Provincial grant to assist Qualicum Beach with wildfire resiliency

Aug 26, 2023 | 6:25 AM

QUALICUM BEACH— Thanks to a grant from the Union of British Columbia Municipalities (UCBM), the Town of Qualicum Beach has started the process of updating its Community Wildfire Resiliency Plan CWRP.

Their current CWRP has been in place since 2007, and $68,980 in grant money will be provided to modernize it, in light of climate change and the ever-changing demographics in the Oceanside region.

Qualicum Beach fire chief Peter Cornell said this money will guide the process of forming a new CWRP to better protect the community from wildfire risk.

“(The CWRP) is going to provide guidance to the Town on the best practices and principles for mitigating the fire and providing resiliency.
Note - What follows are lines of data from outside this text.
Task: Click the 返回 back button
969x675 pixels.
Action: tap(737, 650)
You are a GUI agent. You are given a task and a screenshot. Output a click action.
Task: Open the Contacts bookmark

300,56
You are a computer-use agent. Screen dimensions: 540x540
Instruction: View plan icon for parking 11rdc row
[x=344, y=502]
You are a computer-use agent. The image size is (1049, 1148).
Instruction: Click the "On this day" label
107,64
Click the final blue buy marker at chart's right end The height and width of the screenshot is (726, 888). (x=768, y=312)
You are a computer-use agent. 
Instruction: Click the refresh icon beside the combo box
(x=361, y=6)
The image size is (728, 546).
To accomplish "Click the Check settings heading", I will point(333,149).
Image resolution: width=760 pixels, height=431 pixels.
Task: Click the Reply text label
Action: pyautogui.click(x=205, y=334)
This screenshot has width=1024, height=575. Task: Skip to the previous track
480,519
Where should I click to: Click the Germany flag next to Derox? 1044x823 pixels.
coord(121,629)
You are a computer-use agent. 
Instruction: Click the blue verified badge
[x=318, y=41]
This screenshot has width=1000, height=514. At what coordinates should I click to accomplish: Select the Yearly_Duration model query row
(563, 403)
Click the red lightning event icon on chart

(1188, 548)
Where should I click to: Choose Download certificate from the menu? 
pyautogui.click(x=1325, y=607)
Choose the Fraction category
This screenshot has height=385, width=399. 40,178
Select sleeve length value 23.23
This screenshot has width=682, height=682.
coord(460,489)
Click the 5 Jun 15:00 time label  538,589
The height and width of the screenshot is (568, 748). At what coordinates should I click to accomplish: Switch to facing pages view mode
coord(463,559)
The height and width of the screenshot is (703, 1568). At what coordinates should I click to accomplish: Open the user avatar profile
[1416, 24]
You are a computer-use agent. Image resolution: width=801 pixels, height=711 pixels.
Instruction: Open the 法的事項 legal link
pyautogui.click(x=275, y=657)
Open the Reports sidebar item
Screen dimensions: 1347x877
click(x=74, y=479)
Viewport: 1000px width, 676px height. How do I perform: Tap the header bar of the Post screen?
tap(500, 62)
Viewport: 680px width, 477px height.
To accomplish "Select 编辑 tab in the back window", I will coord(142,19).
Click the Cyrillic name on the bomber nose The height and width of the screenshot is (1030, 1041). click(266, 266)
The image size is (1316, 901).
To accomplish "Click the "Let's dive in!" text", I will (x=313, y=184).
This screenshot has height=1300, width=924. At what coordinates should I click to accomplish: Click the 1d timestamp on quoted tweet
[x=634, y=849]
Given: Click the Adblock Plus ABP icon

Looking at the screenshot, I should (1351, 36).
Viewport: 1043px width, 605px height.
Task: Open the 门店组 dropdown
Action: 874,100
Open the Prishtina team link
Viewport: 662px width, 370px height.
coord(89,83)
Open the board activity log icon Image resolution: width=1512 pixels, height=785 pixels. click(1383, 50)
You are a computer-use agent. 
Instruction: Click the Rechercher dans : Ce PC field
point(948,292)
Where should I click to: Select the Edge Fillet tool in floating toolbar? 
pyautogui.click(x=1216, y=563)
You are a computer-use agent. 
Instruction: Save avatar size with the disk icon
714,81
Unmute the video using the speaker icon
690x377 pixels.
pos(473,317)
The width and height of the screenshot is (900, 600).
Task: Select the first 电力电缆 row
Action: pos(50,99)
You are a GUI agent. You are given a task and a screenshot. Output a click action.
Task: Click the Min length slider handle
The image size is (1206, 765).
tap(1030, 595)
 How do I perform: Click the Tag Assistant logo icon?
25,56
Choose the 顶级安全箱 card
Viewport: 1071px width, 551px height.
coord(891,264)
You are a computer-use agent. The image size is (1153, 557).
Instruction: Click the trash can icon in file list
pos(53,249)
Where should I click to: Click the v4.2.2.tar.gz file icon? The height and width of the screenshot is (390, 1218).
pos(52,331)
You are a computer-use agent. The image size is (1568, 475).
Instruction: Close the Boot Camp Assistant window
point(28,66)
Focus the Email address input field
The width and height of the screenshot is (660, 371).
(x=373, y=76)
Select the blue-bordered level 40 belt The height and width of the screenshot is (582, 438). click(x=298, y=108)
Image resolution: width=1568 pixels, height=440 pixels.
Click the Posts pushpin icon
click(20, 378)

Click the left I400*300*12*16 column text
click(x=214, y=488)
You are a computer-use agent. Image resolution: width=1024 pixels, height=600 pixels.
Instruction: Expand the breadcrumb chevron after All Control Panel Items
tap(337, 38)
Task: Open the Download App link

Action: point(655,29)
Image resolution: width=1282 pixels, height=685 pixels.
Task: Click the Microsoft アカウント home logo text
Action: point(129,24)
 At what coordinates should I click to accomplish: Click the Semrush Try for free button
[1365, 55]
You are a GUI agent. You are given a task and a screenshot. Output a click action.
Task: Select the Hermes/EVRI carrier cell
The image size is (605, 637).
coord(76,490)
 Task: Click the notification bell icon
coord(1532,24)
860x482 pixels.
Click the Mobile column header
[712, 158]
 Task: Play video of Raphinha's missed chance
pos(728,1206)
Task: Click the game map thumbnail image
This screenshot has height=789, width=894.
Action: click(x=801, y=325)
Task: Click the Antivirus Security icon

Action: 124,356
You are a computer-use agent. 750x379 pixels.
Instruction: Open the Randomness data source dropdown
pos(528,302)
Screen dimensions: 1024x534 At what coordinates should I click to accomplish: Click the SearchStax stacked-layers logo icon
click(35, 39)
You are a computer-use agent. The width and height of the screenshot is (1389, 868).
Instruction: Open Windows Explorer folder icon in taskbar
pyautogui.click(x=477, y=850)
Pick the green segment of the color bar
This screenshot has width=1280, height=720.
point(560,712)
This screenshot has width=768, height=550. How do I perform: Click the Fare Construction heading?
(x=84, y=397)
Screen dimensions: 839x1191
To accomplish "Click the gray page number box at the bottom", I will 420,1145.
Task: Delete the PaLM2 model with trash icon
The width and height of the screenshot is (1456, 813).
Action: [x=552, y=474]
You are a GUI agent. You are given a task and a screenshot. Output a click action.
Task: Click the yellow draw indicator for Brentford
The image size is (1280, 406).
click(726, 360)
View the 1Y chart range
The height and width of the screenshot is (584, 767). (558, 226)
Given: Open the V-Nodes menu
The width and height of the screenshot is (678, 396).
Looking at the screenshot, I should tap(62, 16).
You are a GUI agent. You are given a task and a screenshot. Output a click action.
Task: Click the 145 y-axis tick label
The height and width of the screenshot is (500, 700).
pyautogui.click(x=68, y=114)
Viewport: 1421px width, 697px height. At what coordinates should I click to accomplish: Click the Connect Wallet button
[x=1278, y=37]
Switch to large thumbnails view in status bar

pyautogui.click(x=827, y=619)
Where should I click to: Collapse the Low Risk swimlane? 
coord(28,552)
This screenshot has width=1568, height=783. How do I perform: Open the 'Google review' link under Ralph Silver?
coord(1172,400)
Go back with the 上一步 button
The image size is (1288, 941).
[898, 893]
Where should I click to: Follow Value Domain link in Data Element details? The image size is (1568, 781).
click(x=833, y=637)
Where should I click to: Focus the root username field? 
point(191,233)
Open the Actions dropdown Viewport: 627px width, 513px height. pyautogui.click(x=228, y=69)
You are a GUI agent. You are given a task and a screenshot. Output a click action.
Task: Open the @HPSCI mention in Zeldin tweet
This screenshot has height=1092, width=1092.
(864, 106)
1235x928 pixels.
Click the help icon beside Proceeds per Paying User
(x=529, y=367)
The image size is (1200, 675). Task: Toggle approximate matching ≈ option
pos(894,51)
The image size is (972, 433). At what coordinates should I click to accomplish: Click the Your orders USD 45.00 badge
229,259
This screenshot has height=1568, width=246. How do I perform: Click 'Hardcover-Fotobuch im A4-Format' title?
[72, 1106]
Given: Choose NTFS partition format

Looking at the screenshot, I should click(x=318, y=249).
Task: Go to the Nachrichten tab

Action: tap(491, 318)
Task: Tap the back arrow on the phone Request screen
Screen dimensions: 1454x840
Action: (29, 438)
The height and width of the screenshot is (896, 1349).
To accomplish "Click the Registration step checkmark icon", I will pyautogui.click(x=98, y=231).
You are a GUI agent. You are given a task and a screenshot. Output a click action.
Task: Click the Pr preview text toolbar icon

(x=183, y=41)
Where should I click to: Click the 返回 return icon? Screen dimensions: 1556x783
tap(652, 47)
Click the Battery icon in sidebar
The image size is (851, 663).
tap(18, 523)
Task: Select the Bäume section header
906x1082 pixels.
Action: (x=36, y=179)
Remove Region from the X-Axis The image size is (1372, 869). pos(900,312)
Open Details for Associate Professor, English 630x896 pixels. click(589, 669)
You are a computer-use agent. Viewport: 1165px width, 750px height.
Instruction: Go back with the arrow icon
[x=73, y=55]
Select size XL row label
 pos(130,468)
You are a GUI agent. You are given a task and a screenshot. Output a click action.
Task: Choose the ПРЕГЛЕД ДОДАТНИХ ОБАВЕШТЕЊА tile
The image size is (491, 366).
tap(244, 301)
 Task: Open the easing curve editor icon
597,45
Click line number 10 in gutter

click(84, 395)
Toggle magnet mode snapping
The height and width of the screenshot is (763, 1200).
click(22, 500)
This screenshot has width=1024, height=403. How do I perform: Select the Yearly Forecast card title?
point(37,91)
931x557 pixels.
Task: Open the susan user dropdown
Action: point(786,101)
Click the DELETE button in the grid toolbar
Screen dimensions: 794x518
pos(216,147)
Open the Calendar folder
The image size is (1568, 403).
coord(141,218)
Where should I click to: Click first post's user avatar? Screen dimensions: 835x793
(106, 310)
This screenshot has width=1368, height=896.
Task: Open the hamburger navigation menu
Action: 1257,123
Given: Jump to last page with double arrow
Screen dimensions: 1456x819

The plan also looks at key areas under the seven firesmart disciplines, and provides guidance on how we can follow those disciplines and support in future wildfire initiatives.”

The province completed a regional hazard risk and vulnerability analysis in 2019, and identified wildland and urban interface fires as a top threat.

Cornell said this new plan will reflect those changes.

“There’s a new form and template the province released around 2020, so the plan and the content has changed since 2007, and the community and the demographics, the climate, everything about our whole Island has changed since 2007, so it’s just updating everything.”

The money will also go to training, FireSmart educational materials, public outreach campaigns, and even a new mascot.

Cornell told NanaimoNewsNOW they’ll start the process by finding a consultant within the next month or two to take on the project, which needs to be completed within a 24-month window, according to the grant rules.

“It will be public outreach, stakeholders, staff, council. The consultant will then put all of that stuff together and come back with a plan and recommendations on what they see as areas that need improvement, what are some of our strengths and what are some of the things we should look at in the future to either mitigate or at least watch.”

He said they’ll hold public outreach sessions as they are developing the plan and looks forward to hearing from residents and community stakeholders about the updated CWRP.